Building parser modules with flex and bison
Tommy Marcus McGuire
mcguire at cs.utexas.edu
Fri Aug 18 19:36:41 EDT 2000
If you're interested, and I kind of pity you if you are, I've got some
.h files that, when included in flex or bison inputs with some suitable
extra verbiage, create Python modules for scanning and parsing.
The source and an example is at:
http://www.cs.utexas.edu/users/mcguire/software/fbmodule/
I'll tack the README on the end of this message, in case anyone wants
to know more.
Tommy McGuire
mcguire at cs.utexas.edu
------
FlexBisonModule-1.0
Use Flex and Bison to create Python modules for parsing strings.
http://www.cs.utexas.edu/users/mcguire/software/fbmodule/
RATIONALE:
- Some people _like_ using flex and bison. (Yes, I pity them, too.
(Actually, fooling with flex is kind of fun, though.))
- flex and bison are both reasonably standard, reasonably popular, and
pretty well documented. (See O'reilly's _lex & yacc_ by John R. Levine,
Tony Mason and Doug Brown (preferrably the second edition, which is much
improved over the first) as well as the flex and bison docs.)
- flex and bison are pretty fast (in their own way, of course). If
more speed is needed when using both, it should be possible to merge the
two modules into a single C module without changing any of the
scanning or grammar rules.
- flex and bison are flexible. If the speed of the Python program is
not sufficient, you'll have debugged grammar rules which can be used
to rewrite the program entirely in C.
REQUIREMENTS:
This sofware has been tested with:
- flex 2.5.4
- bison 1.28
- gcc 2.95.2
- Python 1.5.2
under Linux. FlexModule uses flex's C++ option to create a Python
type. BisonModule uses GCC's variable argument macros, if nothing
else, and therefore probably won't work with another C compiler.
FILES:
BisonModule.h - C header file which should be included by a Bison
grammar specification.
FlexModule.h - Similarly, a C++ header file used by a Flex scanner
specification.
Makefile.pre.in - Modified version of Makefile.pre.in from Python
1.5.1; changed to get the C++ Flex output to compile and with rules to
run flex and bison to produce .cc and .c files.
Setup.in - Template for a Setup.in file.
Symbols.py - Sample Python code for Symbol (as in a non-terminal Bison
grammar symbol) and Token classes (a subclass of Symbol, for terminal
Flex symbols).
INSTALLATION:
Copy BisonModule.h, FlexModule.h, Symbols.py, and Makefile.pre.in to
the directory where you will build the modules. Create a Setup.in and
type "make -f Makefile.pre.in boot".
USE:
The two .h files are used similarly, by including them into the bison
or flex input and adding some declarations and a macro call at the
end.
Compiling with FlexModule:
Use "%option c++" to get flex to generate a C++ scanner. The actual
flex rules for tokens are pretty much as normal for flex; just return a
unique token type integer. At the end of the flex input file, add two
things: An array of TokenValues, which provide a map between strings and
the numerical token types, and a call to the FLEXMODULEINIT macro. For
example:
...
%%
TokenValues module_tokens[] = {
{"NUMBER", NUMBER},
{"VAR", VAR},
{0,0}
};
FLEXMODULEINIT(hoclexer, module_tokens);
where NUMBER and VAR are constants and "hoclexer" is the name of the
module.

* **Data to examine**:

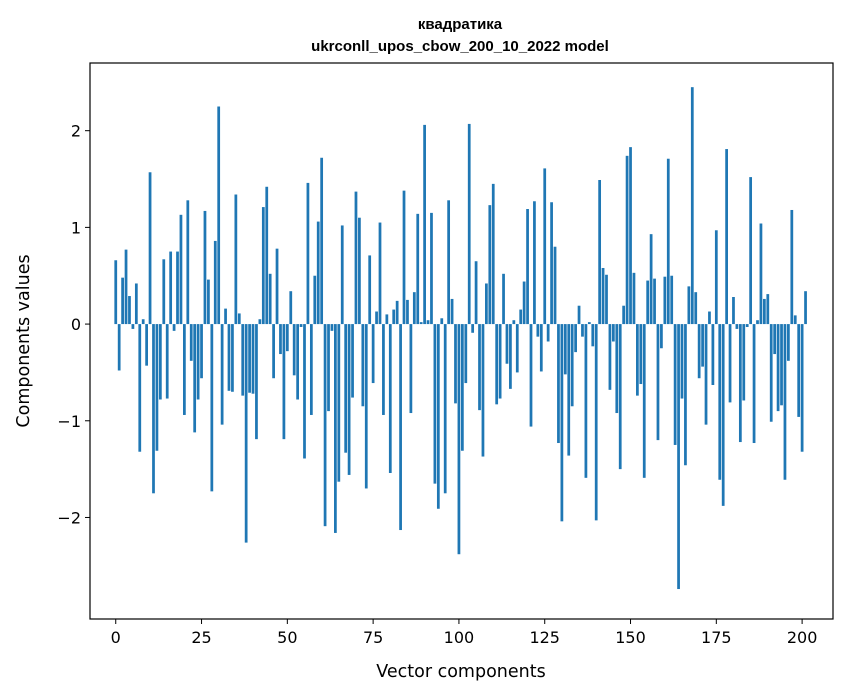 This screenshot has height=696, width=847. What do you see at coordinates (460, 46) in the screenshot?
I see `chart-subtitle: ukrconll_upos_cbow_200_10_2022 model` at bounding box center [460, 46].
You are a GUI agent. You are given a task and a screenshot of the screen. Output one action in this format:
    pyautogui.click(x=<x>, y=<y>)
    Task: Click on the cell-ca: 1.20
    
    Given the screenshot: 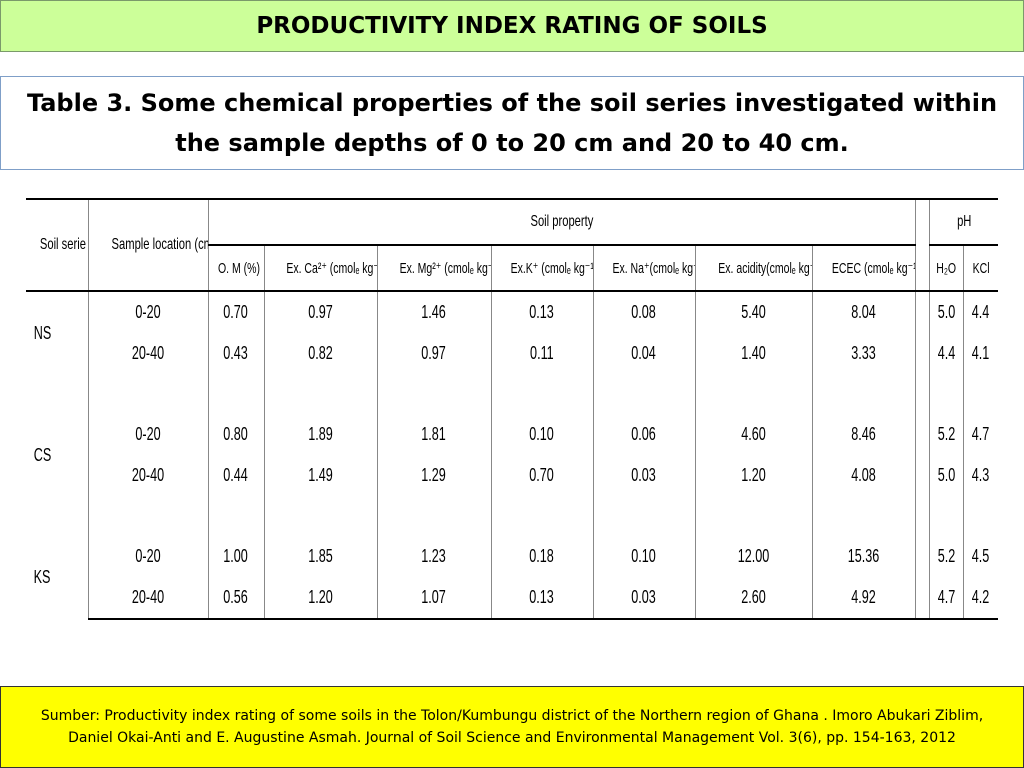 What is the action you would take?
    pyautogui.click(x=320, y=598)
    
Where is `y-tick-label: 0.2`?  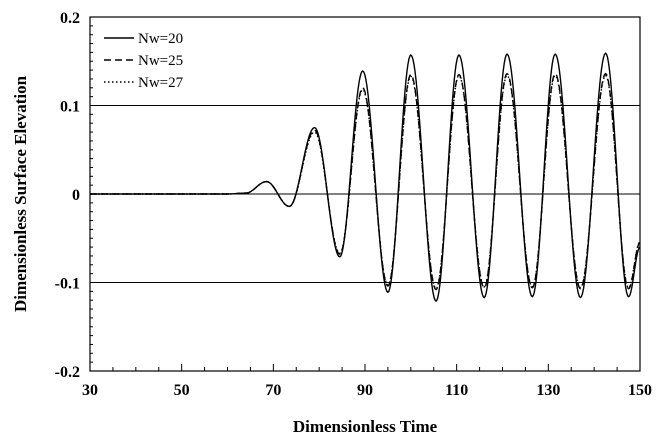 y-tick-label: 0.2 is located at coordinates (70, 18).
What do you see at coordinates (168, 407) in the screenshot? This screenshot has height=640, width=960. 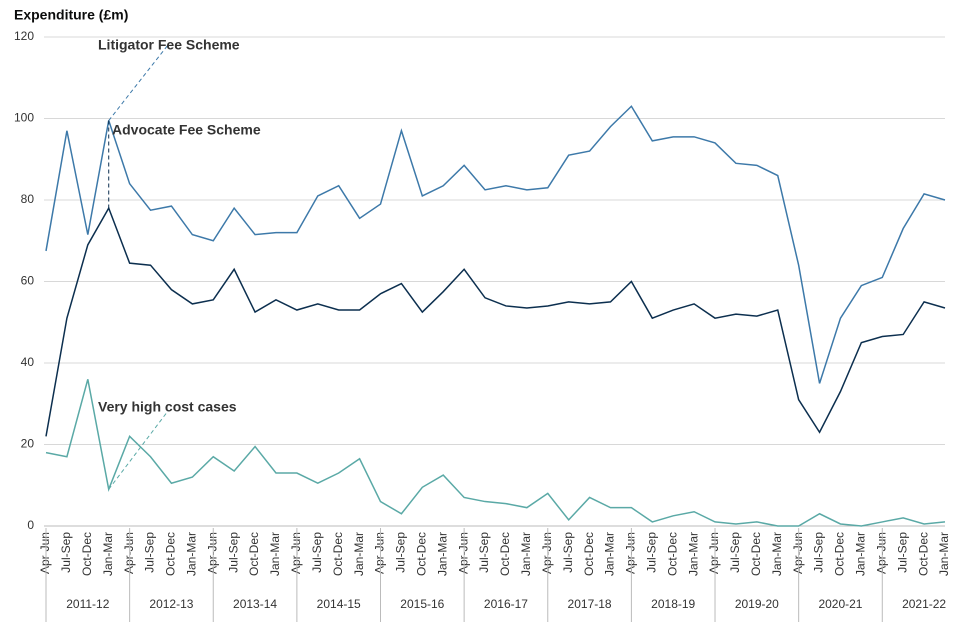 I see `series-label: Very high cost cases` at bounding box center [168, 407].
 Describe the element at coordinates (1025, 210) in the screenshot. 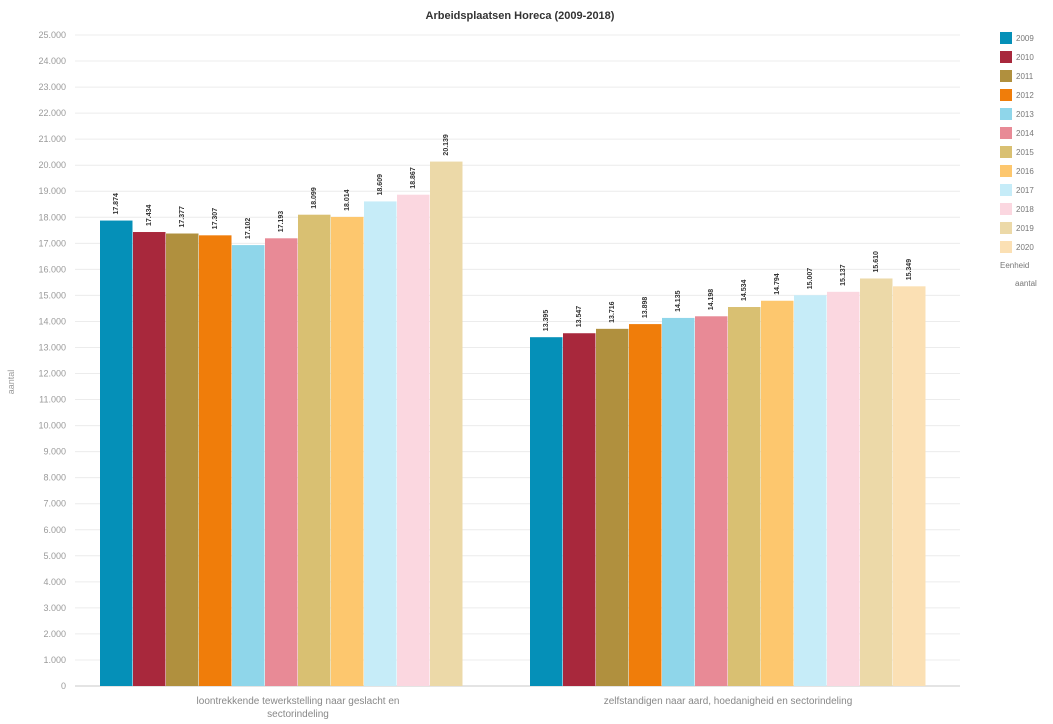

* **Task objective**: Duplicate the portion of the flex and bison post beginning at "Tommy McGuire" and ending at "of fun, though.))".

* **Output for this task**:
Tommy McGuire
mcguire at cs.utexas.edu
------
FlexBisonModule-1.0
Use Flex and Bison to create Python modules for parsing strings.
http://www.cs.utexas.edu/users/mcguire/software/fbmodule/
RATIONALE:
- Some people _like_ using flex and bison. (Yes, I pity them, too.
(Actually, fooling with flex is kind of fun, though.))